My post a few days ago about our family’s toilet paper inventory kicked up a fair amount of online dust. If you were present for that conversation you witnessed how a few of my straight faced comments about the glorious merits of 2-ply toilet tissue incited a Roman shield wall of mothers armed with the intent of protecting my wife’s delicate 3-ply desires. I apologize, because in retrospect, I believe my tongue-in-cheek comments are called “trolling” on the internet, and they are universally considered unsportsmanlike.

Please, loving, protective, and frightening mothers, do not fear. My wife will keep her 3-ply salvation. In fact, we actually have a subscription to the 3-ply toilet paper of the month club from Amazon.com. It is dropped off on our doorstep in a child’s play fort at regular intervals. So, I’m really powerless to stop such a mysterious novelty.

I’m afraid, it is my upbringing as the youngest in the family that makes me naturally desire to lead people to emotional outbursts. I’m sure my older brother got the worst of it over the years. He was something of a training ground of coercion and manipulation. I believe this is common for us babies. It is an attempt at finding control over one’s environment that the smallest of our species develops for the sake of survival. It’s the giant eye patterns on our delicate moth wings. It is our detachable tail. It is our spiky defensive hedgehog stance.

I was reminded, while considering this, how awful I am at baseball. I can’t hit, and I can hardly catch. I can throw but it’s usually to the wrong person. I was always embarrassed walking out onto the field in middle school because I had no skills to offer anyone. Baseball was a drudgery. I was regularly the last person picked for the team. I would hate for you to know the dweebs that were picked before me. It was a great low point for the weak uncoordinated baby of the family. I would wake up dreading the inevitable game that afternoon.

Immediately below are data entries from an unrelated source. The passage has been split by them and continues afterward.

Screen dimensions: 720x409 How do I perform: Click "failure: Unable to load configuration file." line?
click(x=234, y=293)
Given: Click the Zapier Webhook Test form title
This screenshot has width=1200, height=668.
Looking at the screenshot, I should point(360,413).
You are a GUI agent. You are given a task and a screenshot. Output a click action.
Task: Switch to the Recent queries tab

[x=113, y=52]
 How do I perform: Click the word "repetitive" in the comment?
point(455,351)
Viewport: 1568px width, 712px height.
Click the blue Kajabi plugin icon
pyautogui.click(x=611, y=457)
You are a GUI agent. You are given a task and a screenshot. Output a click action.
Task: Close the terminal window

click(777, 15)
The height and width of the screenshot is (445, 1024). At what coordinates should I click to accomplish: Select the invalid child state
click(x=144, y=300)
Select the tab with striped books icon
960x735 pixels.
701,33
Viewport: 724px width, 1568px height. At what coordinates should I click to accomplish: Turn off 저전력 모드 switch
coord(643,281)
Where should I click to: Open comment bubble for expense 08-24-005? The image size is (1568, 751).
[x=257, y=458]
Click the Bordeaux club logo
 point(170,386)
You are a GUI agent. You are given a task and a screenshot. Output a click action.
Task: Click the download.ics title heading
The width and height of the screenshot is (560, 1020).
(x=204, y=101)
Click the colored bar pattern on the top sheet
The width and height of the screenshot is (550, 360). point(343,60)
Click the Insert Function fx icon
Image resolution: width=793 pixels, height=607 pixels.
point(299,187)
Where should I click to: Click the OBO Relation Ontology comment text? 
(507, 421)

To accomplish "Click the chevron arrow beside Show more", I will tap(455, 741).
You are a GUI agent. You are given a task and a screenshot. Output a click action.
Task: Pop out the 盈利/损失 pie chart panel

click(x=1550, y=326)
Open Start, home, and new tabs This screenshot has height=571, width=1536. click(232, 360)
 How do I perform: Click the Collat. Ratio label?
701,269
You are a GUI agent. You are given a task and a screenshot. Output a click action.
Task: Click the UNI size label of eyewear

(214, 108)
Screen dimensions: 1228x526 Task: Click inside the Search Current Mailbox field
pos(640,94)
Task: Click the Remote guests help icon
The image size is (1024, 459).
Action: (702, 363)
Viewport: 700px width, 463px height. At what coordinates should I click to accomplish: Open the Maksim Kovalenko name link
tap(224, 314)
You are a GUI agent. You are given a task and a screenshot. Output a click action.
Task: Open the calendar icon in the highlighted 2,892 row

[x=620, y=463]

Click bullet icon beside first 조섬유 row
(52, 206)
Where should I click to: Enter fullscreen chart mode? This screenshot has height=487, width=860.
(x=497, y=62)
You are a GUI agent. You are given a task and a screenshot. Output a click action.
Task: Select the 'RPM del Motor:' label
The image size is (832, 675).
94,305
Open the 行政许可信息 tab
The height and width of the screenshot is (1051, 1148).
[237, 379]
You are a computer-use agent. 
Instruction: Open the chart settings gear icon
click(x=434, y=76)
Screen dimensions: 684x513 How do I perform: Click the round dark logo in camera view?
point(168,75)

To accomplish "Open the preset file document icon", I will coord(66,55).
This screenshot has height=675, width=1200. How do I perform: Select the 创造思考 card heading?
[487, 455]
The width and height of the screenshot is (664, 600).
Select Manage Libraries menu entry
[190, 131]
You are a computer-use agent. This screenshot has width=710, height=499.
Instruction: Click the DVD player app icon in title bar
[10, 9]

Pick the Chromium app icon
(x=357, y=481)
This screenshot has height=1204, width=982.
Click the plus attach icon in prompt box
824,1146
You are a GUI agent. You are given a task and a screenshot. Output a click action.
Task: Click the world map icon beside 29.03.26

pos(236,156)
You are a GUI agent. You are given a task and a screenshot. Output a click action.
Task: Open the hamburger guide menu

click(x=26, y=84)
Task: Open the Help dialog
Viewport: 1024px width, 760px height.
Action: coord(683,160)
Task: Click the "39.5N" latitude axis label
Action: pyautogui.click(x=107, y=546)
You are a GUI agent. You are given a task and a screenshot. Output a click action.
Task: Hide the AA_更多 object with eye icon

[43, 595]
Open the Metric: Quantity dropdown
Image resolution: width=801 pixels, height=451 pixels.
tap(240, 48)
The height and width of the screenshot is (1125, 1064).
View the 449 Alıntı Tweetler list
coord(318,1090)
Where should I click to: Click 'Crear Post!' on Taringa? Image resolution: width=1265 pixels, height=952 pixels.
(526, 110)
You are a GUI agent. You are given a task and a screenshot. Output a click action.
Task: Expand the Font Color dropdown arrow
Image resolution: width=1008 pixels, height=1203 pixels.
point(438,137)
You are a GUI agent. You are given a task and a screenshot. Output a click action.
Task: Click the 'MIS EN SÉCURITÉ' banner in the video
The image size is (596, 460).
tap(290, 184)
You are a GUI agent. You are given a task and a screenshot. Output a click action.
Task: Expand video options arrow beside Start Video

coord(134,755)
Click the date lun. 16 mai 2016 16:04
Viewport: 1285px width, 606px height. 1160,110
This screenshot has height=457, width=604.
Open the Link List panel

Then one day I had a thought. Why was I even trying to play baseball? I was a hedgehog. I should be playing hedgehog. So, I asked permission to stand at second base. And as every player came up to bat I would study them. I would study them like a geologist studies the side of a mountain. I looked past the vegetation and struggled to find the fault lines. I analyzed the batter’s personality for weaknesses or soft spots. Were they talented? Were they kind? Were they insecure? I had a mental checklist I would process for each of them. Then if they happened to make it to my base, I would be waiting with a presentation personally designed for them. I would congratulate them on a well-played game. I would complement their shoes. I would engage them in conversation regarding TV shows or their mother. I would make passive aggressive comments about their hair. I told them stories and jokes. I would share confusing made up gossip about their team mates. I would scratch my way into their mind and break their concentration in such a way that they were not aware that it was even being broken. It became my own private game to try to have a player still standing on base either deep in conversation or shouting for me to stop talking at the very moment when he and the player running bases behind him collided and the inning would be lost in a frantic explosion of confusion and inappropriate middle school language. Often players would give up immediately and transform the game into an attempt to kill me. I started to enjoy baseball. I also started getting picked first to be on teams. But I wonder now if it was less because people wanted me on their team, and more because people didn’t want me on the opposing team.

Please, excuse my rambling super villain origin story. I like to think I have found a way to use my youngest child powers for good. But most likely, I will just use my experience to try and preemptively save my children from the same notorious fate.